> STORED ROWS:
-*-

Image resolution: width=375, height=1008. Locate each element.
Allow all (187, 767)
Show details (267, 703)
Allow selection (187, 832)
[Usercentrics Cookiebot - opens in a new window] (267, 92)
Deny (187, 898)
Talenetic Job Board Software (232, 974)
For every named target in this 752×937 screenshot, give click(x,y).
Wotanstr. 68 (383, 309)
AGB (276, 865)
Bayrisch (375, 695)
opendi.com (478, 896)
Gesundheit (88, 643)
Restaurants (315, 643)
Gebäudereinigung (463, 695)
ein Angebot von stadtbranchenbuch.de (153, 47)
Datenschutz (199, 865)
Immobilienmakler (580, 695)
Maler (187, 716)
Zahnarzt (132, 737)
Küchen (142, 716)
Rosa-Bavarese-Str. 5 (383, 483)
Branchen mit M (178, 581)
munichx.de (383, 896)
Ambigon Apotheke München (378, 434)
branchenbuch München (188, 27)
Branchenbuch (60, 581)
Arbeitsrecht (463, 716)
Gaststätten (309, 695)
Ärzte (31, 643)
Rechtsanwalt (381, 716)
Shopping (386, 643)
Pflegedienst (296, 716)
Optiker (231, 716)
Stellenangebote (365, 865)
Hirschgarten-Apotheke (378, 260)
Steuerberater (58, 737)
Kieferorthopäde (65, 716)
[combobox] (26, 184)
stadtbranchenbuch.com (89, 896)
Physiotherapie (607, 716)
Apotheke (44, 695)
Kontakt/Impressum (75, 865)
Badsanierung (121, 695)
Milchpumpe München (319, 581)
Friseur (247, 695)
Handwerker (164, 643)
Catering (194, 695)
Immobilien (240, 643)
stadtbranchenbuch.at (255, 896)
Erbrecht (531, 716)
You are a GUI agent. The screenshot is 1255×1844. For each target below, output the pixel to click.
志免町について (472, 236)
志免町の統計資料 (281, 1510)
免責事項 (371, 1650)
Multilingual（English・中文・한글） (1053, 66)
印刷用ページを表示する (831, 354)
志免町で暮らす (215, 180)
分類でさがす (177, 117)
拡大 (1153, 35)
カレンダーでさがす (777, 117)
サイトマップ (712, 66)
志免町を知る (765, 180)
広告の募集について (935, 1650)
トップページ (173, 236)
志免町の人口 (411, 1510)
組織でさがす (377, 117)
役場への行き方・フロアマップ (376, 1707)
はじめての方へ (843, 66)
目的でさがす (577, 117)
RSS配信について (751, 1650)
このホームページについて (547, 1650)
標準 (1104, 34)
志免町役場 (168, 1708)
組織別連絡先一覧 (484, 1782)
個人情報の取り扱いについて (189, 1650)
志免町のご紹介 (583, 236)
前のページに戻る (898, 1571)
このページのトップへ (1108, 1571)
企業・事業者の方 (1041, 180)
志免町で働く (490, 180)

-*-

> WHAT TO WORK ON: Convert all of the data above into a Markdown table with two columns, Row and Line, where Row holds a running row number and Line holds one line of the data. Omit blank lines.

> OUTPUT BELOW:
| Row | Line |
|---|---|
| 1 | Image resolution: width=375, height=1008. Locate each element. |
| 2 | Allow all (187, 767) |
| 3 | Show details (267, 703) |
| 4 | Allow selection (187, 832) |
| 5 | [Usercentrics Cookiebot - opens in a new window] (267, 92) |
| 6 | Deny (187, 898) |
| 7 | Talenetic Job Board Software (232, 974) |
| 8 | For every named target in this 752×937 screenshot, give click(x,y). |
| 9 | Wotanstr. 68 (383, 309) |
| 10 | AGB (276, 865) |
| 11 | Bayrisch (375, 695) |
| 12 | opendi.com (478, 896) |
| 13 | Gesundheit (88, 643) |
| 14 | Restaurants (315, 643) |
| 15 | Gebäudereinigung (463, 695) |
| 16 | ein Angebot von stadtbranchenbuch.de (153, 47) |
| 17 | Datenschutz (199, 865) |
| 18 | Immobilienmakler (580, 695) |
| 19 | Maler (187, 716) |
| 20 | Zahnarzt (132, 737) |
| 21 | Küchen (142, 716) |
| 22 | Rosa-Bavarese-Str. 5 (383, 483) |
| 23 | Branchen mit M (178, 581) |
| 24 | munichx.de (383, 896) |
| 25 | Ambigon Apotheke München (378, 434) |
| 26 | branchenbuch München (188, 27) |
| 27 | Branchenbuch (60, 581) |
| 28 | Arbeitsrecht (463, 716) |
| 29 | Gaststätten (309, 695) |
| 30 | Ärzte (31, 643) |
| 31 | Rechtsanwalt (381, 716) |
| 32 | Shopping (386, 643) |
| 33 | Pflegedienst (296, 716) |
| 34 | Optiker (231, 716) |
| 35 | Stellenangebote (365, 865) |
| 36 | Hirschgarten-Apotheke (378, 260) |
| 37 | Steuerberater (58, 737) |
| 38 | Kieferorthopäde (65, 716) |
| 39 | [combobox] (26, 184) |
| 40 | stadtbranchenbuch.com (89, 896) |
| 41 | Physiotherapie (607, 716) |
| 42 | Apotheke (44, 695) |
| 43 | Kontakt/Impressum (75, 865) |
| 44 | Badsanierung (121, 695) |
| 45 | Milchpumpe München (319, 581) |
| 46 | Friseur (247, 695) |
| 47 | Handwerker (164, 643) |
| 48 | Catering (194, 695) |
| 49 | Immobilien (240, 643) |
| 50 | stadtbranchenbuch.at (255, 896) |
| 51 | Erbrecht (531, 716) |
| 52 | You are a GUI agent. The screenshot is 1255×1844. For each target below, output the pixel to click. |
| 53 | 志免町について (472, 236) |
| 54 | 志免町の統計資料 (281, 1510) |
| 55 | 免責事項 (371, 1650) |
| 56 | Multilingual（English・中文・한글） (1053, 66) |
| 57 | 印刷用ページを表示する (831, 354) |
| 58 | 志免町で暮らす (215, 180) |
| 59 | 分類でさがす (177, 117) |
| 60 | 拡大 (1153, 35) |
| 61 | カレンダーでさがす (777, 117) |
| 62 | サイトマップ (712, 66) |
| 63 | 志免町を知る (765, 180) |
| 64 | 広告の募集について (935, 1650) |
| 65 | トップページ (173, 236) |
| 66 | 志免町の人口 (411, 1510) |
| 67 | 組織でさがす (377, 117) |
| 68 | 役場への行き方・フロアマップ (376, 1707) |
| 69 | はじめての方へ (843, 66) |
| 70 | 目的でさがす (577, 117) |
| 71 | RSS配信について (751, 1650) |
| 72 | このホームページについて (547, 1650) |
| 73 | 標準 (1104, 34) |
| 74 | 志免町役場 (168, 1708) |
| 75 | 組織別連絡先一覧 (484, 1782) |
| 76 | 個人情報の取り扱いについて (189, 1650) |
| 77 | 志免町のご紹介 (583, 236) |
| 78 | 前のページに戻る (898, 1571) |
| 79 | このページのトップへ (1108, 1571) |
| 80 | 企業・事業者の方 (1041, 180) |
| 81 | 志免町で働く (490, 180) |